I handed her a tissue and sighed disgustedly. I'd heard this story before—more times than I cared to recall. It was the oldest scam in the book. The one that charlatans pulled on unsuspecting clients who'd just come in for a good time and a little entertainment. By the time the clients left, though, they'd had neither. Instead, they were so terrified at the thought of a life of bad luck that they'd do anything not to have to live through it. Even turn over their bank accounts if that's what it took. And before it was said and done, that's what usually occurred.
It all started out with this manufactured curse. The reader in question would harp on it and harp on it until the client's better judgment took flight and soared right into oblivion. It didn't matter how happy the client actually was—or had been before she'd stepped through the door—she'd suddenly begin to second-guess herself and look for problems that didn't exist. (Surely her husband hadn't sent her flowers because he loved her. No, he must be screwing around. And the help Sally had given her with that project at work? That was just crap too. What Sally really intended to do was tell the boss that she was incapable of doing her own work and get her fired.) And once she started twisting things around in her mind, the result went way beyond a conclusion that life wasn't as wonderful as she'd originally thought. It culminated in total agreement with the reader: she was cursed, and nothing she did would ever turn out right until that horrible, slimy mess that clung to her was once and for all removed.

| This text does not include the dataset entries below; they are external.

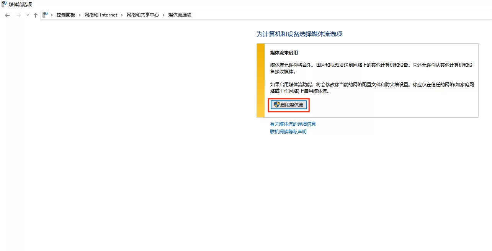The image size is (492, 251).
Task: Click the 媒体流未启用 heading text
Action: pos(284,53)
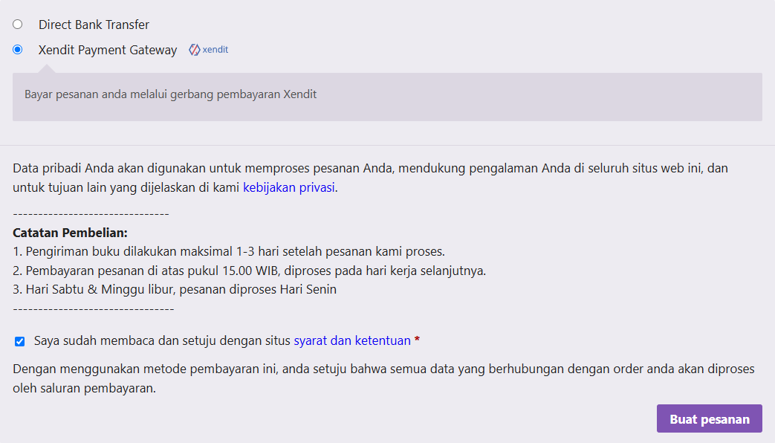Viewport: 775px width, 443px height.
Task: Click the note about Sabtu & Minggu libur
Action: 175,289
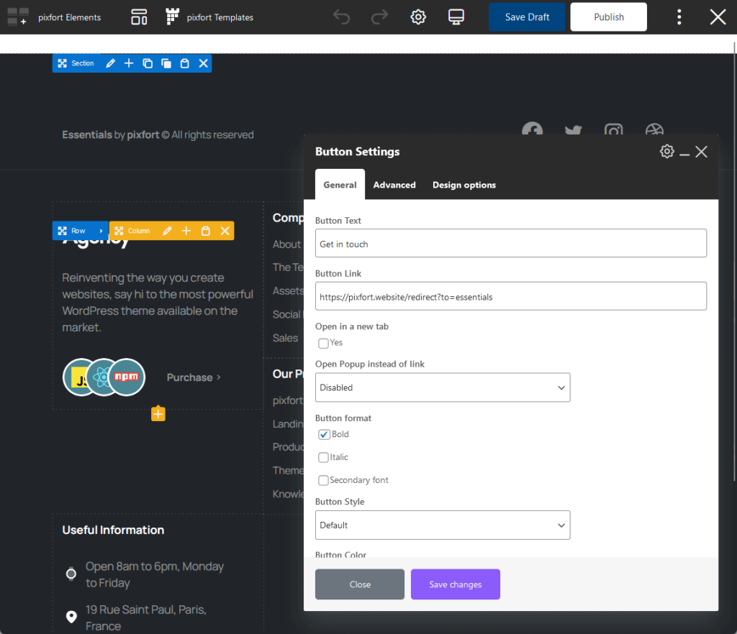The image size is (737, 634).
Task: Open the gear icon in Button Settings header
Action: [x=666, y=152]
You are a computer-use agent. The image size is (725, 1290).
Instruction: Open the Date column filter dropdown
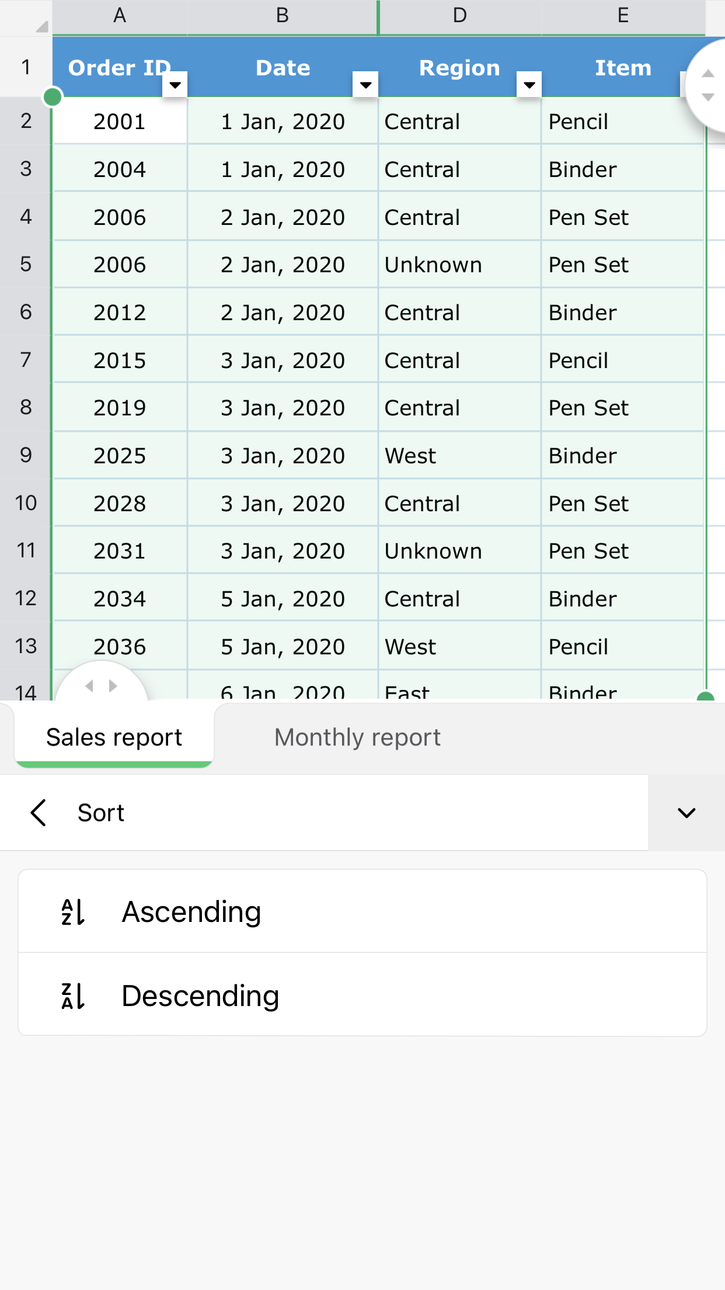pyautogui.click(x=366, y=85)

Now charlatans may be lots of things, but fools, they're not. They read people well. And once they see the client searching her mind for confirmation of these manufactured problems, they swiftly transform themselves into the most caring human beings on the planet. They take the client's hand, pat it gently, and tell her not to worry. They wipe tears and say that everything will be just fine. Sometimes, they even go as far as to offer the client a cup of tea or coffee. Then when things have settled down somewhat and they're sure they have the client's trust, they move in for the kill. They go on to say that they can fix this problem quickly and easily, and all it will take—are you ready for this?!—is the burning of ten specially prepared candles at fifty bucks a pop. A very small price to pay, they say. What, after all, is a lifetime of happiness worth?

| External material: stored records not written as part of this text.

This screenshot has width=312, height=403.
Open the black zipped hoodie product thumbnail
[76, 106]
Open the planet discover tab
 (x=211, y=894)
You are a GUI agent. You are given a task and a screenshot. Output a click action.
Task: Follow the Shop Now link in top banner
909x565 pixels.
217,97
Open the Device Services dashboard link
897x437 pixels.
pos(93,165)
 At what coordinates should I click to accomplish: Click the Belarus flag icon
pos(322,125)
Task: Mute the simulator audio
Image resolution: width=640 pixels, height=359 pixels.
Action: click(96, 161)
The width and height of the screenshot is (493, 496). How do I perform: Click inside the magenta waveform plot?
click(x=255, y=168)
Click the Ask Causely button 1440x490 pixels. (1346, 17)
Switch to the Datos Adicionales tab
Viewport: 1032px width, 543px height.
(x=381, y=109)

Of course, it doesn't stop there. Now that the client's been reeled in and written the check, one of two things happens: either there's routine “maintenance” to prevent future curses, or more episodes of cursing pop up along the way. But it doesn't much matter which route the charlatan takes. Either way, the client keeps writing the checks and the reader is set for life.

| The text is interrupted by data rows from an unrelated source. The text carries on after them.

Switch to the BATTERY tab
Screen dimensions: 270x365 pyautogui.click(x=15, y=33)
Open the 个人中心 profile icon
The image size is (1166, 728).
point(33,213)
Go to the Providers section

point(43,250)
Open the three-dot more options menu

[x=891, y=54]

I sat back in my chair, waited for my client to compose herself, and surveyed the cards again. Two things became glaringly apparent: first, the blockage I saw had to do with this other reader and the fear she'd instilled, and second, there was no way I was going to persuade this woman to effectively bypass it by ignoring the charlatan's advice. No, I was going to have to do something about it myself. I just prayed that I was as convincing as the person who'd started this whole mess.
“I can help you,” I said, looking the woman directly in the eye, “and it won't . . .”
“But I already told you! I don't have any money. I can't get any money. There's no way . . .”
I cut her off with a wave of my hand. “And it won't cost you a thing. Unless, of course, you need candles,” I added with a chuckle. “And then, I think a buck fifty ought to do it.”
She looked at me askance. “You're kidding.”
A quick search of my face told her I wasn't. And for the first time since she'd taken the chair across from me, my client actually smiled.
Sometimes you have to pull out the big guns, and that's exactly what I did for my client. But before you wrack your brains to figure out if you've missed something, I can assure you that you haven't. The curse the other reader spoke of was, indeed, manufactured. It was only a ruse to filch my client out of her life savings. And yet, I not only gave her the strongest hex-breaking weapon in my repertoire, I insisted that she use it. What's up with that?
She needed it. Plain and simple.
Here's the deal. As we discussed in Chapter 1, we are often our own worst enemies. We work ourselves up into tizzies, and instead of throwing the hissy fit that would bring such nonsense to a screeching halt, we give our minds free rein. They twirl round and round, searching for inconsistencies, inventing them where there are none, and gathering panic. Before all's said and done, anxiety sets in, paranoia comes to call, and terror rears its ugly head. We become little more than blithering idiots incapable of so much as getting out of bed for fear that this horrible hex—manufactured or not—will find us, harm us, and ruin our lives forever.
If that's not a curse, I don't know what is.
Yet, that's exactly what had happened to my client. And the fact that she'd invented this mess herself didn't make it any less viable. In this case, perhaps, it was even more so, as it was fueled by the power of suggestion at the hands of someone who was supposed to know what she was doing. So, to help this woman, I had to give her the tools to break this self-imposed curse once and for all. Otherwise, she'd have never been able to get on with her life or live it with some semblance of happiness. And finding a way to retrieve that happiness was the real reason she'd come to see me in the first place.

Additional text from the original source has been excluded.